One of my readings this morning was Hebrews 10:4-39. The main message of this text is that Jesus Christ is both our Priest and the final Sacrifice for our sin, through his suffering and death on the cross. Thus, our salvation is finished —done, and nothing more can be added to it. The writer then makes a call for his readers to persevere in their faith by using three “let us” statements, which are insightful:
10:22 “Let us draw near to God with a sincere heart and with the full assurance that faith brings, having our hearts sprinkled to cleanse us from a guilty conscience and having our bodies washed with pure water.” This is an encouragement for us never to hang back in coming before God because of the guilt of our sin. We have in Jesus Christ a great high priest whose sacrifice dealt once and for all with our sin and cleansed even our consciences of guilt (9:9) before God. (The part about our bodies being washed is probably a reference to baptism.) Let the certainty of what Christ has done for you draw you to him everyday. Never stay away from Jesus because of your sin—that is why he died. In this way, you will persevere in your faith.

■ **Questions on the material**
[a] Answer these questions about the reflection on Hebrews 10:
(i) Which verses does the writer name as one of the morning's readings?
(ii) How many "let us" statements does the writer of Hebrews use to call readers to persevere?
(iii) What does the author say the part about our bodies being washed probably refers to?
[b] Carry on the reflection on Hebrews 10 from its last sentence.

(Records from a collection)
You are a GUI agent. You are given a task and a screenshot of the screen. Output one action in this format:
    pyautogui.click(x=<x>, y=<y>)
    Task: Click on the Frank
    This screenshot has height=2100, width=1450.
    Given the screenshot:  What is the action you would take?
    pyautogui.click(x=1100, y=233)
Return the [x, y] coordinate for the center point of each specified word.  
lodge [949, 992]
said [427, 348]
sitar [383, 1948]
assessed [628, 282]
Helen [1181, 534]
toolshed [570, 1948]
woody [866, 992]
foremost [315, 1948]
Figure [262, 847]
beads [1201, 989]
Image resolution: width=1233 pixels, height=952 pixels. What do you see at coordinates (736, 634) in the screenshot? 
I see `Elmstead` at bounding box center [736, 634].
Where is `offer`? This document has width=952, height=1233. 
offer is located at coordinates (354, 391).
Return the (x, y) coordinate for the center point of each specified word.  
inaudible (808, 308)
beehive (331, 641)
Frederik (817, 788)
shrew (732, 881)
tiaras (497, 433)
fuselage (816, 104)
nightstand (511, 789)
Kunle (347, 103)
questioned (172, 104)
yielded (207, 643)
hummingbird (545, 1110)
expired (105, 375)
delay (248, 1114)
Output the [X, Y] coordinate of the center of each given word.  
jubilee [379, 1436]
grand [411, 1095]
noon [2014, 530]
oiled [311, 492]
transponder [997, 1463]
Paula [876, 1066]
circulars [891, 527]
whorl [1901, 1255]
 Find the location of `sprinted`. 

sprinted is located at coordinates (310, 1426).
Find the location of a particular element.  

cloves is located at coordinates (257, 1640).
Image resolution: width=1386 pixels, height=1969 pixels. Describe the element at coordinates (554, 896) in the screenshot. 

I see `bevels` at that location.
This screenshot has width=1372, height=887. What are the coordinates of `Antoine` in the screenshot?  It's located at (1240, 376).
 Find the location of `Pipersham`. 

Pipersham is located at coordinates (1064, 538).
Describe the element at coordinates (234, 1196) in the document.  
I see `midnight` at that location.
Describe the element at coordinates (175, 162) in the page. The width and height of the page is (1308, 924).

■ **Response list**
[a]
(i) Hebrews 10:4-39
(ii) Three
(iii) Baptism

[b]
10:23 “Let us hold unswervingly to the hope we profess, for he who has promised is faithful.” The writer is addressing those who were being persecuted for their faith, but the call can also address any situation in which our faith is being tested. It can address you and how you are dealing with the emotional, physical, and economic impact of COVID-19. It can address those of us who are facing another round of chemo today. It can address those who are suffering from the continuing impact of abuse, or grief, or situational confusion. Hold fast to the profession of your faith without being shaken by these trials. Nothing has changed about Jesus, your great and faithful high priest who ever stands making intercession for you. Nothing has changed about God’s faithful love for you or his ability to care for you. Nothing has changed about the faithful promise of eternal life that you will one day inherit. Though circumstances have changed, and will continue to do so, Jesus Christ is the same yesterday, today, and forever! In this way, you will persevere in your faith.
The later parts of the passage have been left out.